## Problem
Rewrite the data from the line with "This screenshot has width=542, height=963." up to and including the line with "(x=26, y=711)". Put "blue" in place of "green", keep everything else the same, and leave out the pictures.

## Working data

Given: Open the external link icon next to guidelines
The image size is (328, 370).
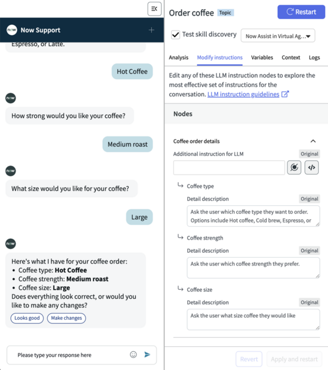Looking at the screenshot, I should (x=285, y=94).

...

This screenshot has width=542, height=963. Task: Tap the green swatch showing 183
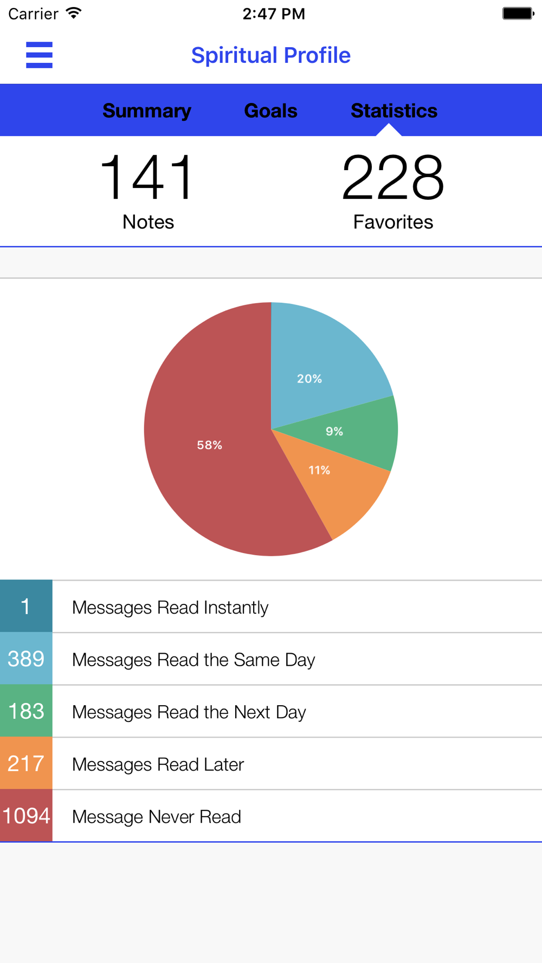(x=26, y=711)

--

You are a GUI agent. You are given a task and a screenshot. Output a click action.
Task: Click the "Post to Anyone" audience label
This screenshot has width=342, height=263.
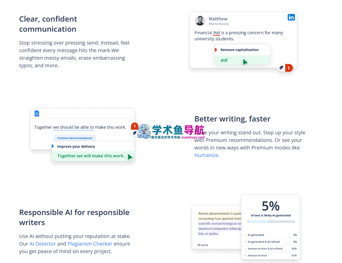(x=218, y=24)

## Written response
This screenshot has width=542, height=963. Task: Tap the blue swatch showing 183
(x=26, y=711)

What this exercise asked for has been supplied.